About 33% of India around its northern river basins have access to 62% of the country’s annual freshwater while the remaining 67% of the country in the south and west have to make do with the remaining 38% of the water.
It is difficult to boil down a project of this magnitude that has so many variables to deliver a simple for or against verdict unless one is an activist. There are some very good arguments in favour of the NRLP as well as equally legitimate concerns. The BJP government’s announcement of its plans to go ahead with a ₹25,000 crore plan to create a national waterway grid by linking the Ganga, Brahmaputra, Mahanadi, and Godavari rivers is a good excuse to revisit this issue.
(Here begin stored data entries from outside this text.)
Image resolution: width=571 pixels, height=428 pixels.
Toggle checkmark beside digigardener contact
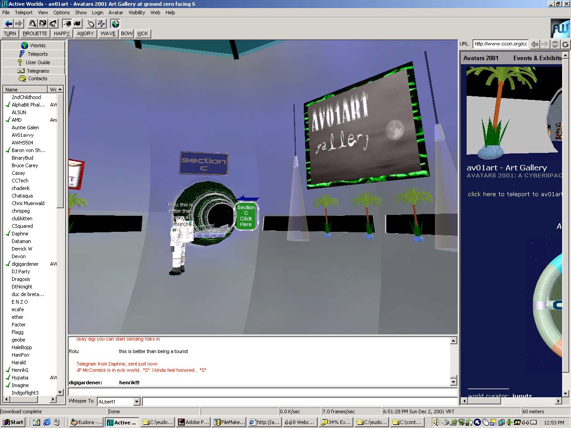[8, 264]
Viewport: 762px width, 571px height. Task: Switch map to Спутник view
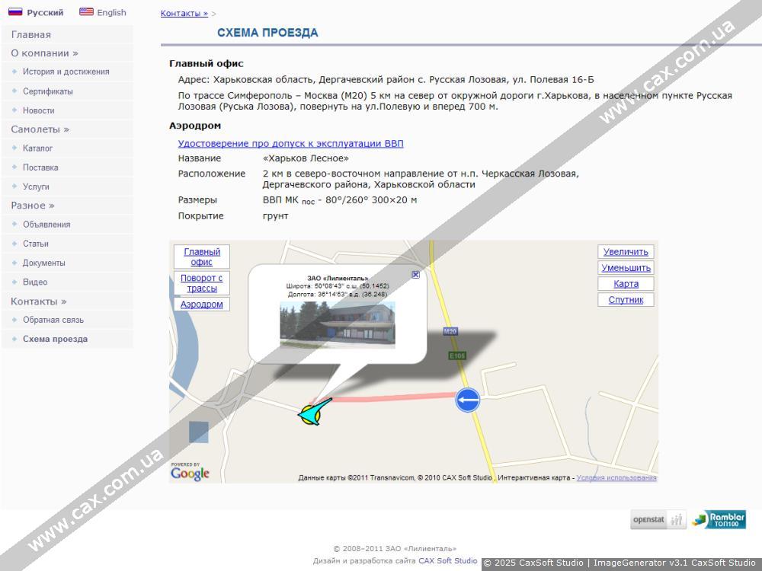(626, 300)
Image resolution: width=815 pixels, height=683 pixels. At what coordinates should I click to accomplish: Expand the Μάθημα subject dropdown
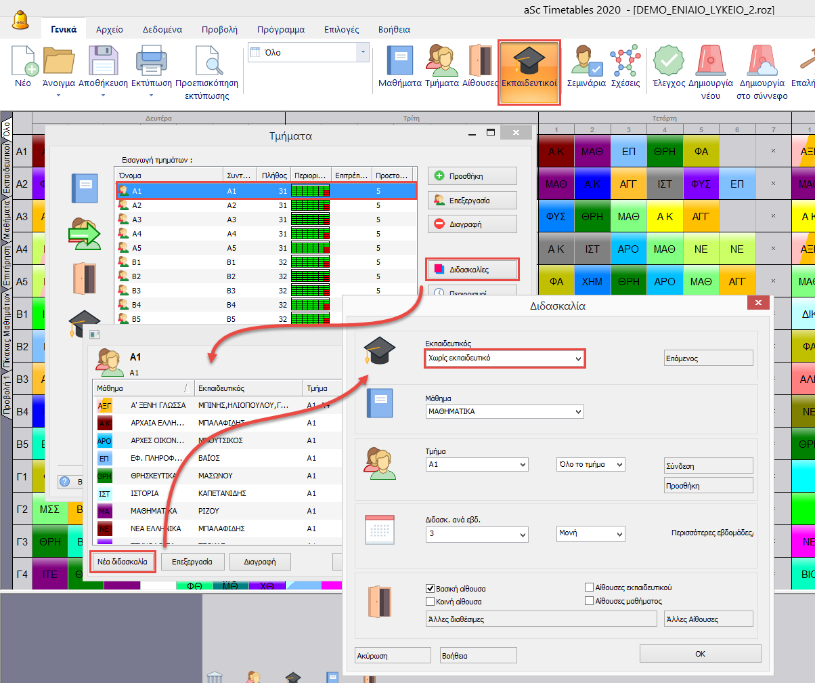coord(504,411)
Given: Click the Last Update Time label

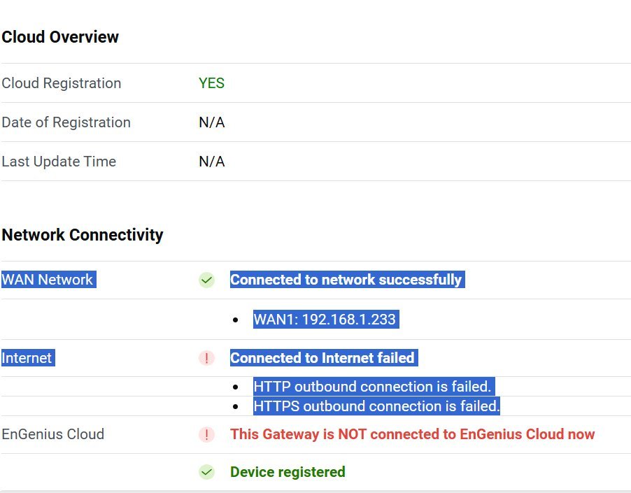Looking at the screenshot, I should pos(59,162).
India’s water situation is precarious at best. With an increasing population, ecological pressure has been increasing steadily. Groundwater has sustained agriculture and urban populations for the past three decades but the strain is showing as bore wells dry up and water tables deplete. Interestingly, India has four per cent of the world’s total renewable water resources (TRWR), the seventh largest. Of this amount, only 58% is the potentially usable water resource (PUWR). By 2050, the PUWR is expected to be only 22% of what it was at independence due to population growth, poor development of water resources, and bad policies. Despite India’s generous water resources, its per capita storage is staggeringly low at a mere 200 m3 per person whereas it is 5,960 m3 per person in the United States and 2,486 m3 in China.
The NRLP, when complete, will boost per capita PUWR storage as well as provide surface irrigation for irrigation, thereby helping to recharge the impoverished groundwater supplies. Water policies other than IBT, such as rainwater harvesting (RWH) and artificial groundwater recharging (AGWR), have been suggested to meet these goals and tried with varying levels of success. Both these methods work at the local level and are less helpful in water-scarce regions. Moreover, aggressive RWH or AGWR upstream can impact users downstream. Additionally, given the reliance of these methods on short spells of precipitation, it is unclear how well they can augment PUWR. Furthermore, groundwater depletion in semi-arid regions cannot be reversed by relying on annual rainfall.
India’s agricultural boom since the mid-1980s has been sustained by groundwater. Decreasing public investment in irrigation, low oil prices, and subsidised electricity all contributed to the development of groundwater irrigation. However, due to excessive depletion of some basins and escalating energy prices, expansion of the net irrigated area has slowed down in recent years. Small farmers can ill-afford to periodically dig deeper wells to access the plummeting water table, nor can they afford the diesel to run their water pumps. Also, neither the power companies nor the the government can bear the subsidy bill for the agricultural sector and reforms are desperately needed. The NRLP hopes to reverse this trend by providing surface irrigation as well as replenishing water tables.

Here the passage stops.